## RECORDS FOR PROCESSING
■ ■ ■ ■ ■ ■ ■

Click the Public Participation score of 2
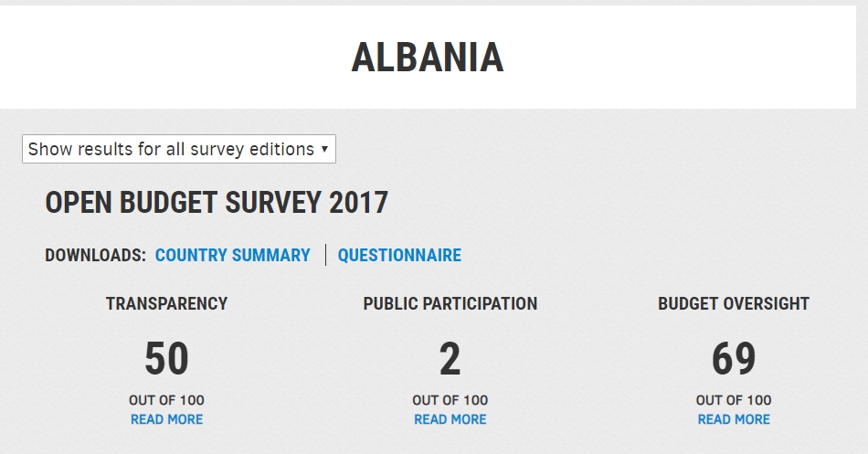The height and width of the screenshot is (454, 868). pyautogui.click(x=450, y=359)
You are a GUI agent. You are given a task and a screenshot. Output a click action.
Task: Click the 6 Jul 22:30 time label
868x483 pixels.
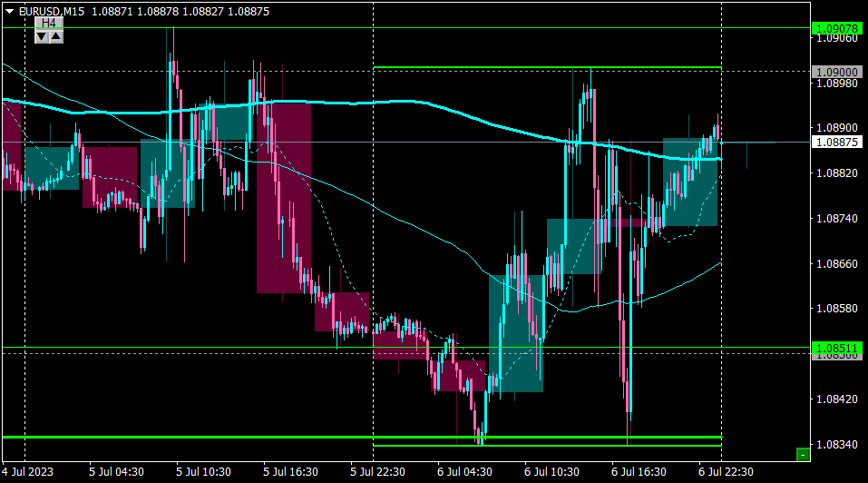(726, 472)
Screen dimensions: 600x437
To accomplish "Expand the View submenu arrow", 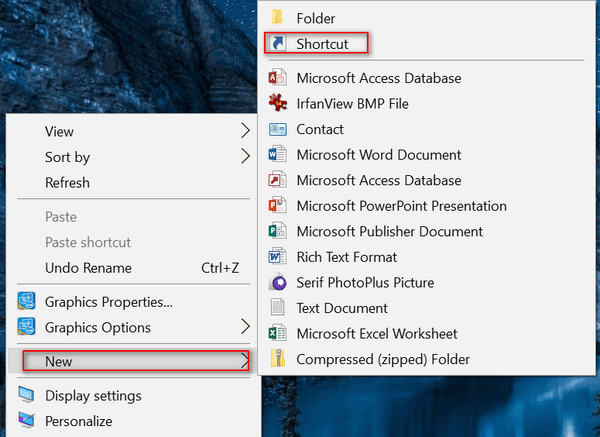I will tap(246, 131).
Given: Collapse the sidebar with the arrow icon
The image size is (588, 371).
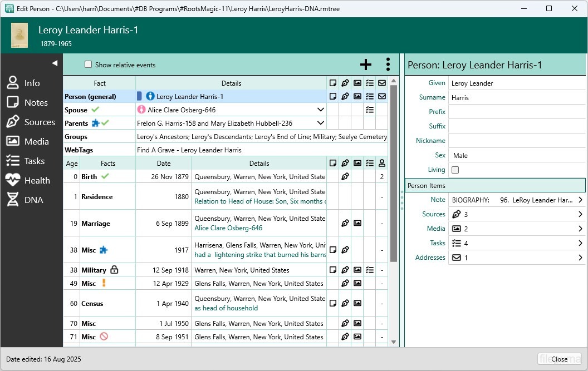Looking at the screenshot, I should coord(55,63).
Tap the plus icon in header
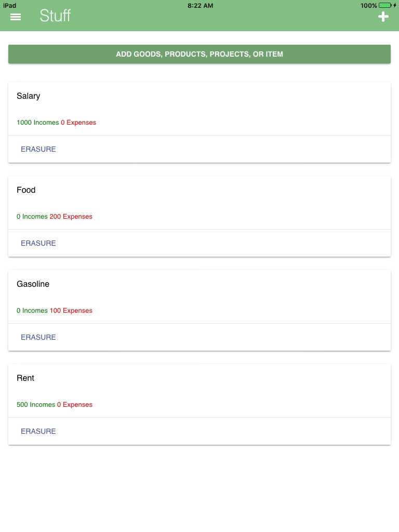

■ ■ ■ ■ ■ ■ ■

## ABOUT THIS TASK
Search the listing for the word "icon". Copy every line in which it occurs.

## ANSWER TO THE EXERCISE
Given: Collapse the sidebar with the arrow icon
Tap the plus icon in header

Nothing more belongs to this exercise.